①歯周病による歯肉の退縮:歯周病になると歯を支える骨がやせ、下がっていくとともに、それを覆う歯肉も下がっていきます。このことにより、本来、歯肉で覆われていた歯の根の部分が口の中に露出します。歯の根の部分は歯の頭の部分と違い、エナメル質に覆われておらず、象牙質が露出しています。象牙質はエナメル質より酸に溶けやすく、有機質も多く含むことから、虫歯の進行が速いのです。

②唾液の減少、口腔内乾燥症:唾液には、口腔内の酸を中和したり、表層脱灰して溶けた歯の表面を再石灰化してもとに戻す作用があります。高齢になると唾液の分泌量が減少することに加え、多くの薬の服用からくる副作用でも唾液が出なくなることがあります。糖尿病やシェーグレン症候群、がん治療のための高線量の放射線治療でも唾液が減少します。
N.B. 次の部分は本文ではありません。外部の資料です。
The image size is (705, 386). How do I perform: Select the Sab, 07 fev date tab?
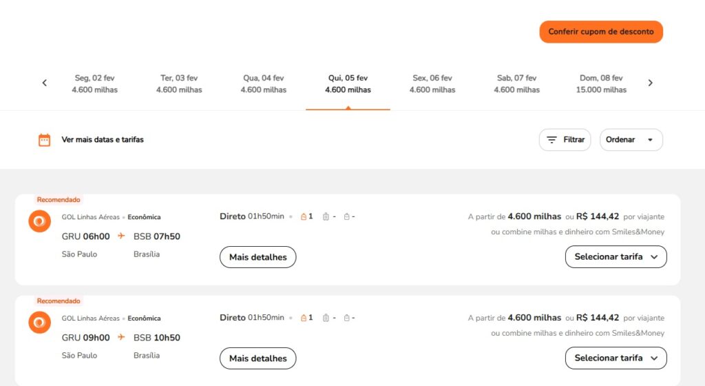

また、口の周りの筋力が低下することで、唇を閉じにくくなり口の中の水分が蒸発しやすくなったり、奥の中全体に唾液がいきわたりにくくなります。

【根面う蝕の予防と対応】

①歯肉を下げないこと:歯科医院での定期的なメインテナンスを受けることで、歯周病の予防・治療をしましょう。また、毎日の歯ブラシで過度な力を歯肉にかけないことも大切です。

②フッ素入りの歯磨剤・洗口液の使用:高濃度(1450ppm)のフッ素が配合された歯磨剤やフッ素入りの洗口液を利用して、露出した歯の根の部分の表層を強化しましょう。また、歯ブラシ後の洗口を少なくすることで口腔内にとどまるフッ素量を多くする工夫も大切です。

③補助器具の使用:歯ぐきが下がった状態で歯の根の部分を清掃するには、歯ブラシだけでは不十分です。すき間の大きさにあった歯間ブラシを歯科医院で選んでもらうといいです。

高齢化社会と共に残存歯数の増加から、今後、根面う蝕は力を入れて予防していく必要がありそうです。